**TASK OBJECTIVE:**
Restate the lines exactly, starting at the line that contains "Заготовки для вышивания (911, 209)" and finishing with the final line of the records.

**INPUT:**
= Beginning of Section =
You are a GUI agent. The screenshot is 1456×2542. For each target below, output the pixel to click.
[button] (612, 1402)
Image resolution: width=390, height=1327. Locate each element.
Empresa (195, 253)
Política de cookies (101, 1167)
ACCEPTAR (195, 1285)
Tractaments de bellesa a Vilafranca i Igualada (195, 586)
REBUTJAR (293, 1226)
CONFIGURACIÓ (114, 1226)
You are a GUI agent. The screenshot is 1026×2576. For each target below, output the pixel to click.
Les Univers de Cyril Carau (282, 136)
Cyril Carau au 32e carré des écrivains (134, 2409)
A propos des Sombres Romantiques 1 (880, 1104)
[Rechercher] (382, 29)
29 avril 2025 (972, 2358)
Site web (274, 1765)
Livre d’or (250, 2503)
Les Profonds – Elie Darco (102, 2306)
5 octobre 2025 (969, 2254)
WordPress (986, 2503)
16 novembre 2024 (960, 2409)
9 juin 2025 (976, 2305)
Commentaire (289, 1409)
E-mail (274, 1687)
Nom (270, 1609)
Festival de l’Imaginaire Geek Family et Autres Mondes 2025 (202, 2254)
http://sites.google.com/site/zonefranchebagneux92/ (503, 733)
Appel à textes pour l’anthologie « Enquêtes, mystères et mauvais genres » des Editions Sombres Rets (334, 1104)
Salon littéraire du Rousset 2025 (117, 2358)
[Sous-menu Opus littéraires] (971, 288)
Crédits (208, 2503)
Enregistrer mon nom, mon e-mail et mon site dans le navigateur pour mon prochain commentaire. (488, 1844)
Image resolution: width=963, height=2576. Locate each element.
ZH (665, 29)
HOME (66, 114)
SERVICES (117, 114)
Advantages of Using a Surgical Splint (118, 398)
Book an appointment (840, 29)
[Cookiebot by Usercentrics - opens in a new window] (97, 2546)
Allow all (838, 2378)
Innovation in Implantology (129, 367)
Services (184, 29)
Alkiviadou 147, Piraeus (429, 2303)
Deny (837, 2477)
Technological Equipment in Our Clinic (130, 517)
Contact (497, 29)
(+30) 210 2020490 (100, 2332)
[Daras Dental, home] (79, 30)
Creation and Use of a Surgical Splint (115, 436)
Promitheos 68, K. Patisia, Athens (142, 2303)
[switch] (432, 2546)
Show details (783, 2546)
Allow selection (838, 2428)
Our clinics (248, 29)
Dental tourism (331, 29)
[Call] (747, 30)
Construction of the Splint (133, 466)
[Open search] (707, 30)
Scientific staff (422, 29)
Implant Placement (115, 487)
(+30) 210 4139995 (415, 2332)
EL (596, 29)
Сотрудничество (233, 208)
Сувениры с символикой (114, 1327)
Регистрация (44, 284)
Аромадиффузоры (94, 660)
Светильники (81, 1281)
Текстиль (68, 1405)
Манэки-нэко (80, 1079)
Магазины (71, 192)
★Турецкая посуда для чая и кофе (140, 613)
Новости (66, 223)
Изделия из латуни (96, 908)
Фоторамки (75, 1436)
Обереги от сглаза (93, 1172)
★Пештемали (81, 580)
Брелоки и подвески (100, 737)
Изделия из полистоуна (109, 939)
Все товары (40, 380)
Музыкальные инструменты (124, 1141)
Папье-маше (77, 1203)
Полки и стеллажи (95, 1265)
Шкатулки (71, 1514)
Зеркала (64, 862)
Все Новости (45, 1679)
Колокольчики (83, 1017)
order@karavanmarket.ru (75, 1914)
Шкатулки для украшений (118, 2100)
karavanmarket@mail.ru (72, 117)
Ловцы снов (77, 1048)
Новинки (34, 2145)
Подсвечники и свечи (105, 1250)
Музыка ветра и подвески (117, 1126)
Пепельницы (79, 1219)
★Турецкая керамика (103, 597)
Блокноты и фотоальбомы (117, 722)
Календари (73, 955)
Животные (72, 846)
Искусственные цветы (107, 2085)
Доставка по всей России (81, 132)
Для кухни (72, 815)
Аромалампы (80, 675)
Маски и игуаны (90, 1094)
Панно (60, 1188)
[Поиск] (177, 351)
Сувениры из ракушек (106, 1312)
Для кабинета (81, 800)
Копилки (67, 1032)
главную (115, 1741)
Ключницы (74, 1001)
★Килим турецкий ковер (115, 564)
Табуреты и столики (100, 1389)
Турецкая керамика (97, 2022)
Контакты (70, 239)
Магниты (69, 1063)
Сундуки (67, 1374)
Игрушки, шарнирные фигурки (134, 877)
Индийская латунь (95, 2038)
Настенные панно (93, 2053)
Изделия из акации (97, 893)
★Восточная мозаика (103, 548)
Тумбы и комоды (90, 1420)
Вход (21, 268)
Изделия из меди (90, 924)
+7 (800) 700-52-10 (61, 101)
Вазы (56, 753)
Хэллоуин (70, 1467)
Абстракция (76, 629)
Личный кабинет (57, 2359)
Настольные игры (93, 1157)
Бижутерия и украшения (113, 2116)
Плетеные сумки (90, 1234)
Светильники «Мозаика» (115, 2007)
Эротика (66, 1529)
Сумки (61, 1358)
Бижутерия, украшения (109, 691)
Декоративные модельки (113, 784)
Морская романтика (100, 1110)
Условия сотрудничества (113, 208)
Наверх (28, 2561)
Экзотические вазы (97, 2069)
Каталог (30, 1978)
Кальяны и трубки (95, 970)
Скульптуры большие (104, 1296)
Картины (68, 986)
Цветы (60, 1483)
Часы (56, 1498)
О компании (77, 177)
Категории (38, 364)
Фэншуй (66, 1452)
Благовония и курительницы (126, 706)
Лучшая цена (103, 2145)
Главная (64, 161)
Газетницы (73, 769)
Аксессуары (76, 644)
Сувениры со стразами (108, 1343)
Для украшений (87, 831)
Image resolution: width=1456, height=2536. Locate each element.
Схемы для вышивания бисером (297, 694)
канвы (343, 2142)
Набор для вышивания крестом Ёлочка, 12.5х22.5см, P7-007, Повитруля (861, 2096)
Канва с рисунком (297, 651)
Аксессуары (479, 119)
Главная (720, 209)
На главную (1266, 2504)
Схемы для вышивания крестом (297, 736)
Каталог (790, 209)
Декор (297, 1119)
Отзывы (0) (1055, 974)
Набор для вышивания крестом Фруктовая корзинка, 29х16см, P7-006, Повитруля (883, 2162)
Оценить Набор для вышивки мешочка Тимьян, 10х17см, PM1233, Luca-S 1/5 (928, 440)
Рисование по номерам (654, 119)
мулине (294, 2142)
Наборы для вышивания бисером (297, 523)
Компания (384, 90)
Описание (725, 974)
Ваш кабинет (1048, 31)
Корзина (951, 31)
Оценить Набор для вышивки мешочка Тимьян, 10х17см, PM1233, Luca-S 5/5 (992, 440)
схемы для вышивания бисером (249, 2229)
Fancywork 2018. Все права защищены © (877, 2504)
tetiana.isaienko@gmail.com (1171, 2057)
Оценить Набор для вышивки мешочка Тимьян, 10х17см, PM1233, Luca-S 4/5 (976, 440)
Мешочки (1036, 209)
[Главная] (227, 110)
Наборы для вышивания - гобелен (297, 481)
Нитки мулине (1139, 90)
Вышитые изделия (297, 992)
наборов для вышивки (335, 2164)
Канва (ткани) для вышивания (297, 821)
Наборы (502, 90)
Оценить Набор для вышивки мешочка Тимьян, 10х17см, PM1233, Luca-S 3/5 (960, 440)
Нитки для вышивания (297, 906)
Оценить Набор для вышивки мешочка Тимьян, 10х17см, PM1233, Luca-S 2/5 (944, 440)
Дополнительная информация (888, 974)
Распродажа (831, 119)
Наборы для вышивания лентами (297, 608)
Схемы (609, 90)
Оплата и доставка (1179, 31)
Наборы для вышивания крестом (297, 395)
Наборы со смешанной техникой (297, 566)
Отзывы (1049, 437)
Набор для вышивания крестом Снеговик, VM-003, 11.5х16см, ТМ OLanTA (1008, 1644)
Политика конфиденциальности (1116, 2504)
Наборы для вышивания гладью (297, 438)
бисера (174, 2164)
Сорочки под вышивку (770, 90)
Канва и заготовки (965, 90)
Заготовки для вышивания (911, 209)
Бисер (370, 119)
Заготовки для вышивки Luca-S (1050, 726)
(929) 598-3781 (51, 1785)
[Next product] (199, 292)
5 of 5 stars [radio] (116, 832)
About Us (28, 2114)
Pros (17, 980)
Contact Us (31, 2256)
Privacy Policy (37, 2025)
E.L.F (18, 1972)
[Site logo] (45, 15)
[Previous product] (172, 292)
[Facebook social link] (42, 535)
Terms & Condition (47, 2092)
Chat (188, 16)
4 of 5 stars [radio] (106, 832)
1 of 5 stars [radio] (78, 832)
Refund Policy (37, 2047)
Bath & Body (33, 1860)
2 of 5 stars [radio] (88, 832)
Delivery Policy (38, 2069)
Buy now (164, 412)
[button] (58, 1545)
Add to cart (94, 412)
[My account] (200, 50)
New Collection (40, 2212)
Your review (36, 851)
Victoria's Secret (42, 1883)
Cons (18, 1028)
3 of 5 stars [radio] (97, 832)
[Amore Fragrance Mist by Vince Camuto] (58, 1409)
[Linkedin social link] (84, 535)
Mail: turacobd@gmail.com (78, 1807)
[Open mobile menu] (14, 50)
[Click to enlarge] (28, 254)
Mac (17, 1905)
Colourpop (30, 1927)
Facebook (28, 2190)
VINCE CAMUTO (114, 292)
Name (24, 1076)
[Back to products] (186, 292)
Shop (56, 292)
= End of Section =
**RESULT BELOW:**
Заготовки для вышивания (911, 209)
Бисер (370, 119)
Заготовки для вышивки Luca-S (1050, 726)
(929) 598-3781 (51, 1785)
[Next product] (199, 292)
5 of 5 stars [radio] (116, 832)
About Us (28, 2114)
Pros (17, 980)
Contact Us (31, 2256)
Privacy Policy (37, 2025)
E.L.F (18, 1972)
[Site logo] (45, 15)
[Previous product] (172, 292)
[Facebook social link] (42, 535)
Terms & Condition (47, 2092)
Chat (188, 16)
4 of 5 stars [radio] (106, 832)
1 of 5 stars [radio] (78, 832)
Refund Policy (37, 2047)
Bath & Body (33, 1860)
2 of 5 stars [radio] (88, 832)
Delivery Policy (38, 2069)
Buy now (164, 412)
[button] (58, 1545)
Add to cart (94, 412)
[My account] (200, 50)
New Collection (40, 2212)
Your review (36, 851)
Victoria's Secret (42, 1883)
Cons (18, 1028)
3 of 5 stars [radio] (97, 832)
[Amore Fragrance Mist by Vince Camuto] (58, 1409)
[Linkedin social link] (84, 535)
Mail: turacobd@gmail.com (78, 1807)
[Open mobile menu] (14, 50)
[Click to enlarge] (28, 254)
Mac (17, 1905)
Colourpop (30, 1927)
Facebook (28, 2190)
VINCE CAMUTO (114, 292)
Name (24, 1076)
[Back to products] (186, 292)
Shop (56, 292)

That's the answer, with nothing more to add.